The extension means CEWS is locked in far longer than CERB, signaling the government’s intent to both get Canadians back to work and Conservative critics off its back.
"It's going to be critical for the economy, one way or the other, that we transition Canadians off the (income support) and onto the wage subsidy," RCB economist Colin Guldimann told Reuters.
But if businesses continue faltering throughout the summer, or a second wave of COVID-19 flares up in the fall and causes more of them to close, their workers may not have wages left to subsidize.
The new scenario - EI
On July 31, the Trudeau government announced it would be transitioning CERB recipients to the federal employment insurance program in September. Details were scant, but Trudeau insisted “no one will be left behind”.
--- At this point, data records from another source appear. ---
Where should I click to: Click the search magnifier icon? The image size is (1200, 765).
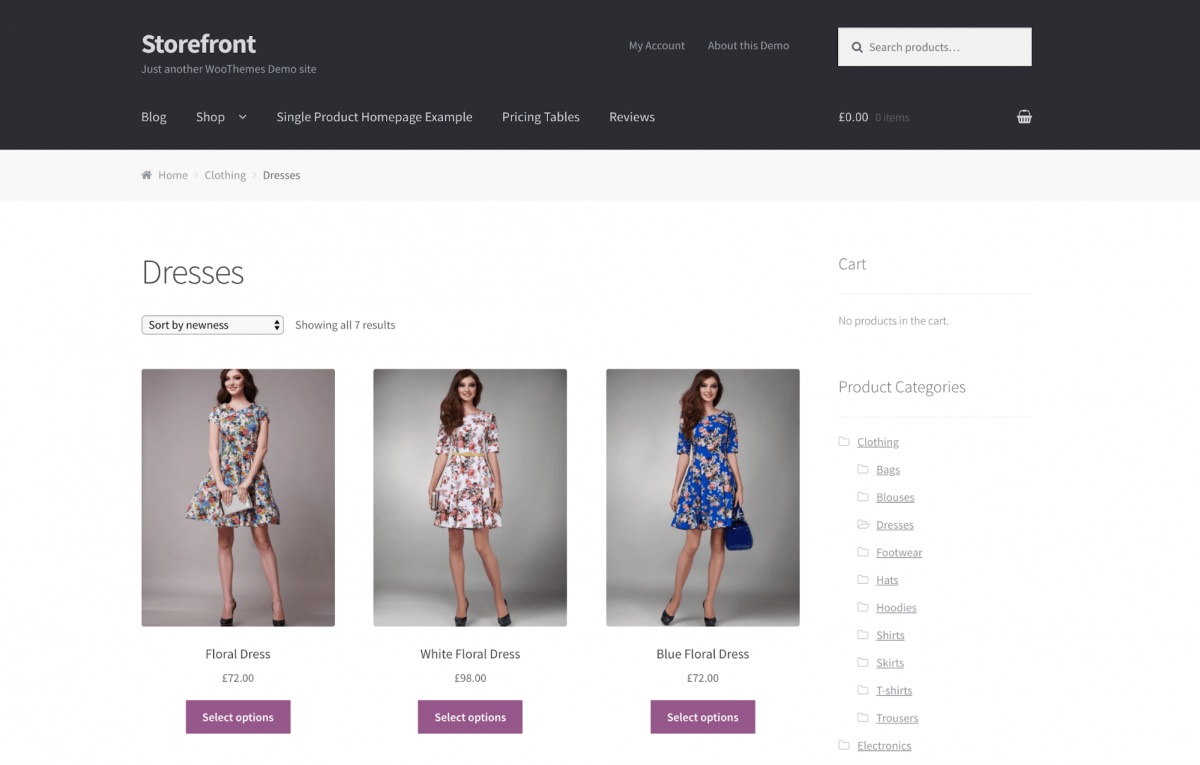pyautogui.click(x=857, y=46)
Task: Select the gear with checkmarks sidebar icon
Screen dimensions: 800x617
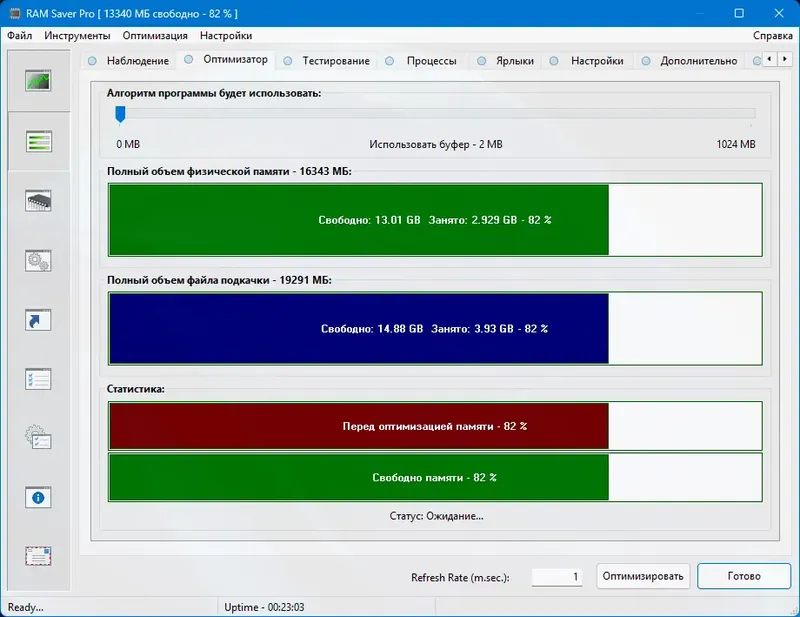Action: click(38, 436)
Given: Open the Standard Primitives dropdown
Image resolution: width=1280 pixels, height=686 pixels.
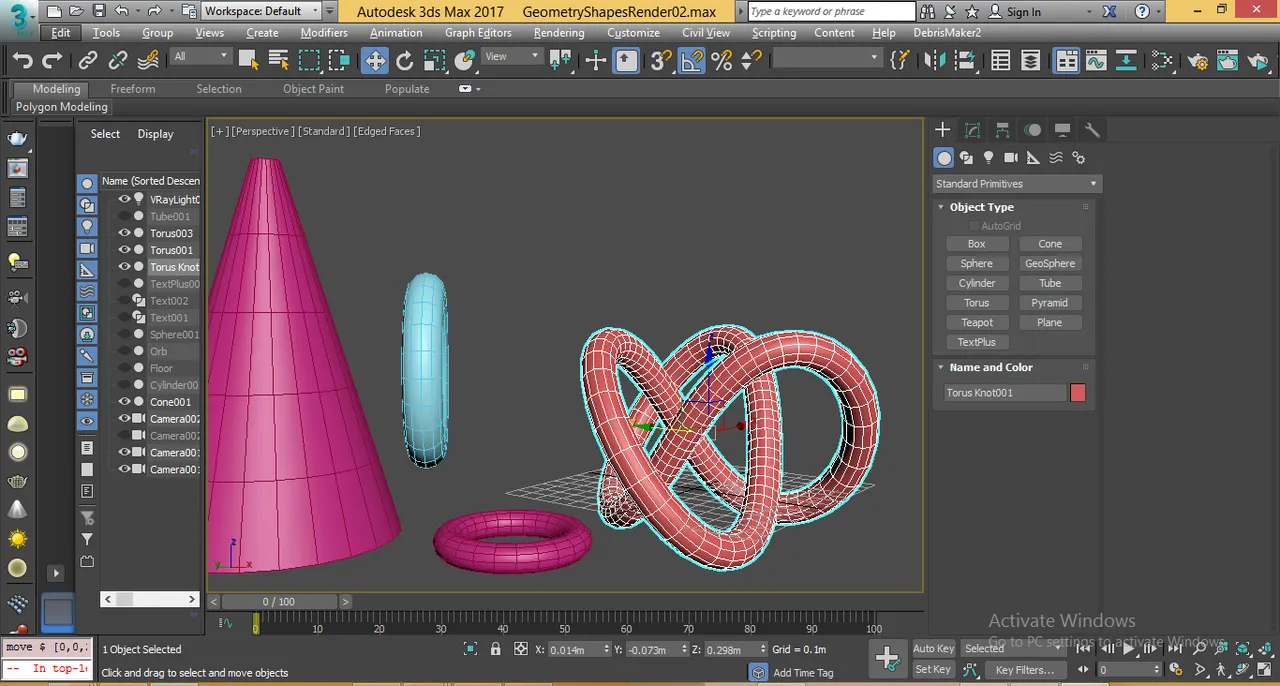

“EI should cover every Canadian who is looking for work, and for those who don’t qualify for EI right now, like gig or contract workers, we will create a transitional, parallel benefit that is similar to Employment Insurance,” the Prime Minister said.
Under the new EI plan, recipients will be allowed to earn money while receiving benefits. The updated system will reportedly make allowances to broaden eligibility and relax the number of work hours needed to qualify.
According to Gregory, this was the government’s best remaining option.
“Right away, you take it from being an emergency response to being a part of the normal response with a little more latitude or flexibility, which could be cheaper for the government anyway,” he says.
It may be cheaper than CERB, but an expanded EI program means the government will still be on the hook for billions and billions of dollars if Canadians cannot return to their jobs. That can’t go on forever. The U.S. allowed its $600-a-week expanded unemployment insurance program to expire on July 31, with no alternative proposed, despite the country’s inability to get COVID-19 under control and get Americans back to work.
McLister, though, doesn’t think Canada will have the option of ending financial assistance until the COVID-shaped crater in the job market fills itself back in.
“Fiscal prudence is out the window,” McLister says,“and our leaders are too invested to pull out early. They'll happily keep spending taxpayer money until most, or all, jobs come back.”